Move hip_fmha op schemas next to their implementations (#245)

bottler · meta-codesync[bot] · commit a271a6dd88c3 · 2026-03-25T07:23:43.000-07:00
Summary: Pull Request resolved: #245 When `MSLK_BUILD_HIP_FMHA=0`, `attention.cpp` was still compiled into the main library and registered schemas for `efficient_attention_forward_ck`, `efficient_attention_backward_ck`, and `_ck_rand_uniform` via `TORCH_LIBRARY_FRAGMENT`, even though the `TORCH_LIBRARY_IMPL` bindings and kernel implementations (in `mslk_hip_fmha`) were absent. This left unimplemented operators registered in the library — the op appears in the dispatcher but calling it fails. Fix by moving each `m.def` into the same file as its `TORCH_LIBRARY_IMPL`, inside `hip_fmha/`. Since those files are only compiled as part of the `mslk_hip_fmha` static library, schema and implementation now come and go together. The decoder ops remain in `attention.cpp` since their situation differs. Reviewed By: cthi Differential Revision: D97933992 fbshipit-source-id: 121f9ce6c707288a6923fd1d62a5611a90659cf6
diff --git a/csrc/attention/ck/fmha/attention.cpp b/csrc/attention/ck/fmha/attention.cpp
@@ -22,22 +22,14 @@ PyMODINIT_FUNC PyInit__C(void) {
 
 TORCH_LIBRARY_FRAGMENT(xformers, m) {
 #if defined(USE_ROCM)
-  m.def(TORCH_SELECTIVE_SCHEMA(
-      "xformers::efficient_attention_forward_ck(Tensor query, "

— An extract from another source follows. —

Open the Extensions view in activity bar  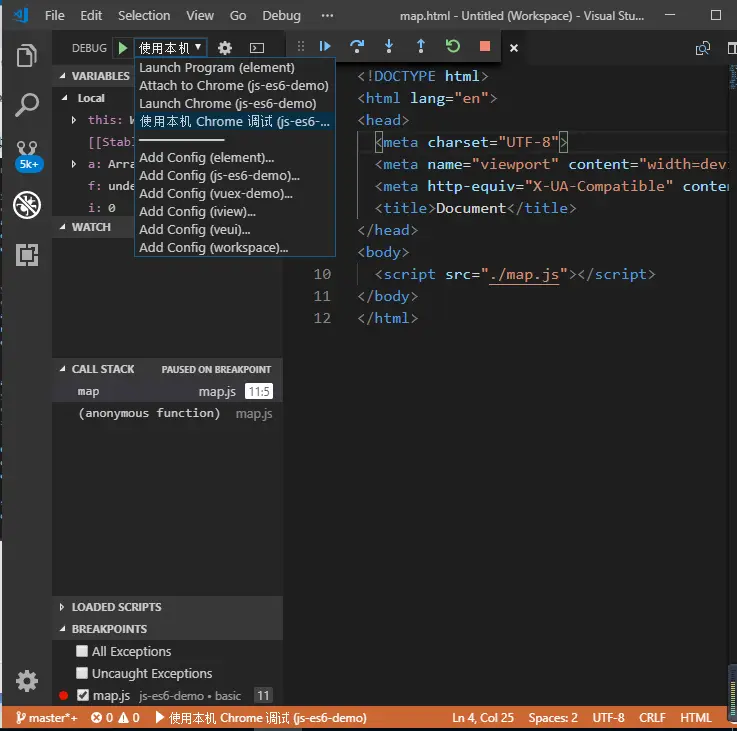point(27,255)
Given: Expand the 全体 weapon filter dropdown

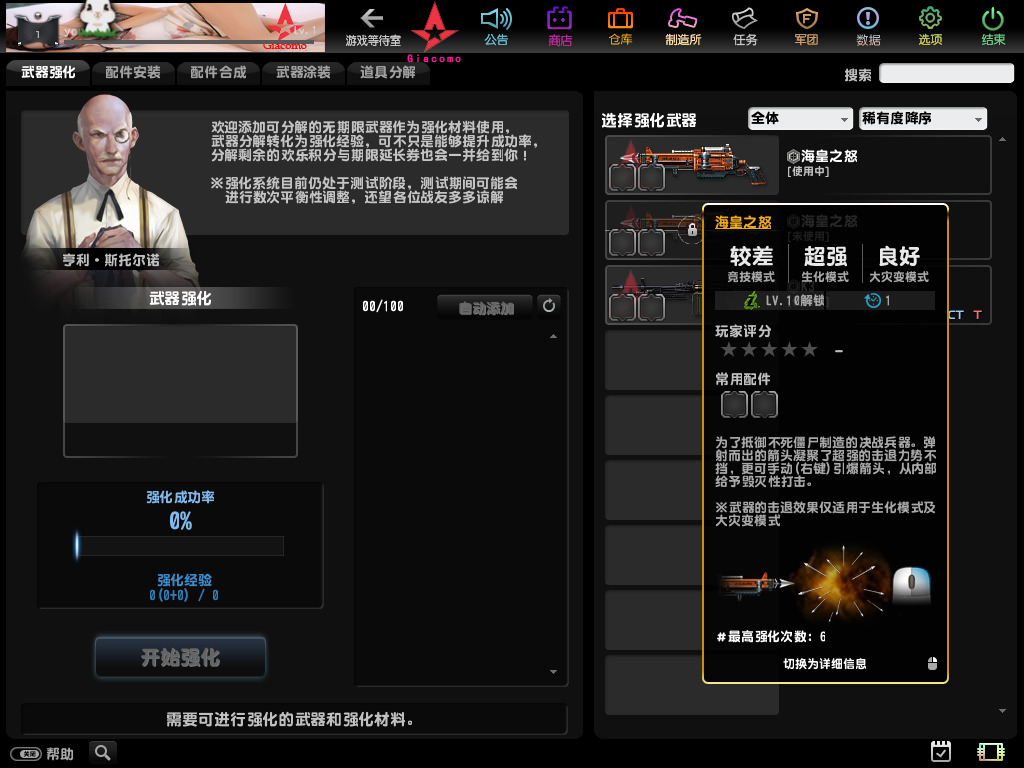Looking at the screenshot, I should [799, 119].
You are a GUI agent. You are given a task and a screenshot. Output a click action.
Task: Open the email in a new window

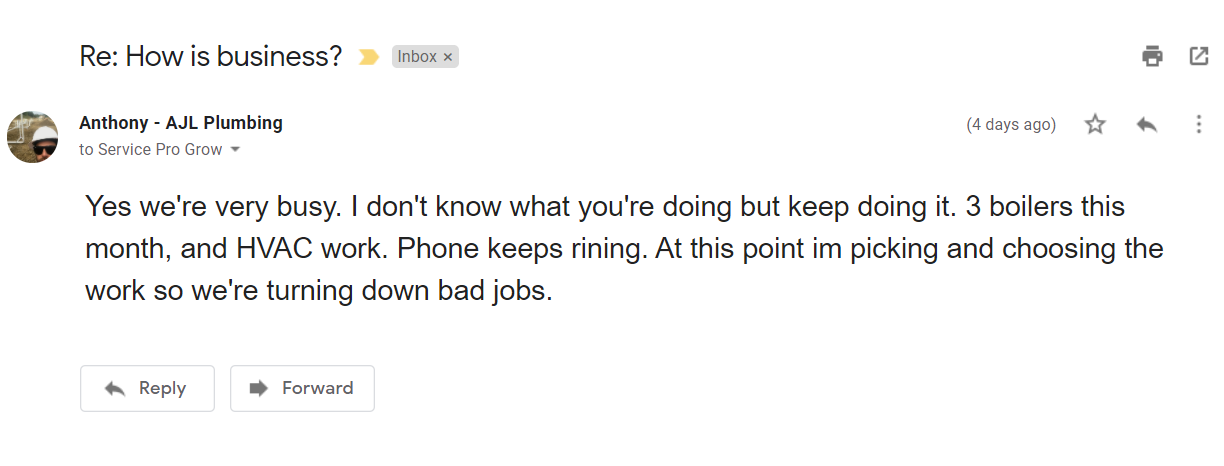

-      "Tensor key, Tensor value, Tensor? attn_bias, Tensor? seqstart_q, "
-      "Tensor? seqstart_k, int? max_seqlen_q, float dropout_p, "
-      "bool compute_logsumexp, int custom_mask_type, float? scale, Tensor? seqlen_k, int? window_size, Tensor? block_tables, int? page_size) -> (Tensor, Tensor?, int, int)"));
+  // Schemas for ops whose implementations live in hip_fmha/ are registered
+  // there, alongside their TORCH_LIBRARY_IMPL, so that they are absent from
+  // builds where hip_fmha is not compiled (e.g. MSLK_BUILD_HIP_FMHA=0).
   m.def(TORCH_SELECTIVE_SCHEMA(
       "xformers::efficient_attention_forward_decoder_ck(Tensor query, "
       "Tensor key, Tensor value, Tensor? seq_positions, float scale) -> Tensor"));
   m.def(TORCH_SELECTIVE_SCHEMA(
       "xformers::efficient_attention_forward_decoder_splitk_ck(Tensor query, Tensor key, "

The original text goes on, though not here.